Lucus grew up in this fenland area of woods and waterways and manages to evade capture. Not even a trace of anywhere he might have made camp can be found.
Nikki and her team attempt to learn more about Lucus and his family, but their efforts are seriously hampered by the arrival of Vernon Hackett, a senior government official. They are informed that any attempts to uncover information about Lucus’s father and the Stargate project he was working on would result in the case being taken from their hands.
Forthright Nikki, with her feet firmly planted in the real world, has little patience with the ethereal, spiritual existence that appears to fascinate many of her colleagues, but her concern for her boss who appears to have his own troubles, shows her softer side.
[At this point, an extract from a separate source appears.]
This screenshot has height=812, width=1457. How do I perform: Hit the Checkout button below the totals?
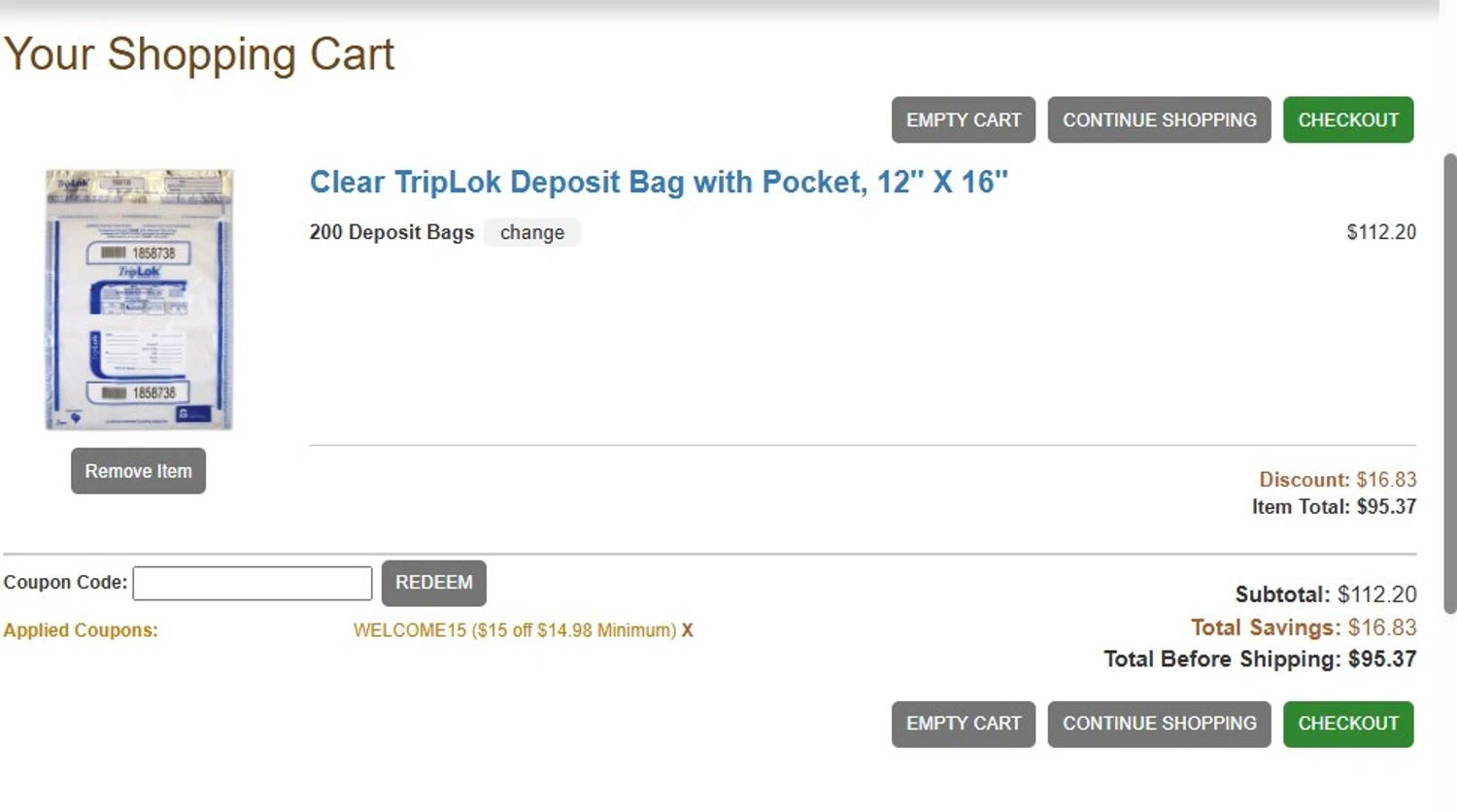[1347, 724]
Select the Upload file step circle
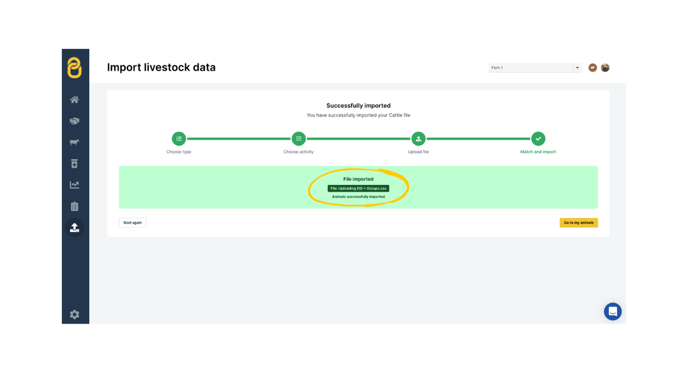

Joy handles a large cast of minor characters skilfully and manages to make each one memorable including the looming Hackett and caring Karen Cotton who knows a different Lucus, at one with nature and all its beauty.
As in all of Joy Ellis’s books, the
complex plot has a great many twists and turns right up to the final chapters.
The pace is fast and furious and keeps the readers turning the page till all is
revealed.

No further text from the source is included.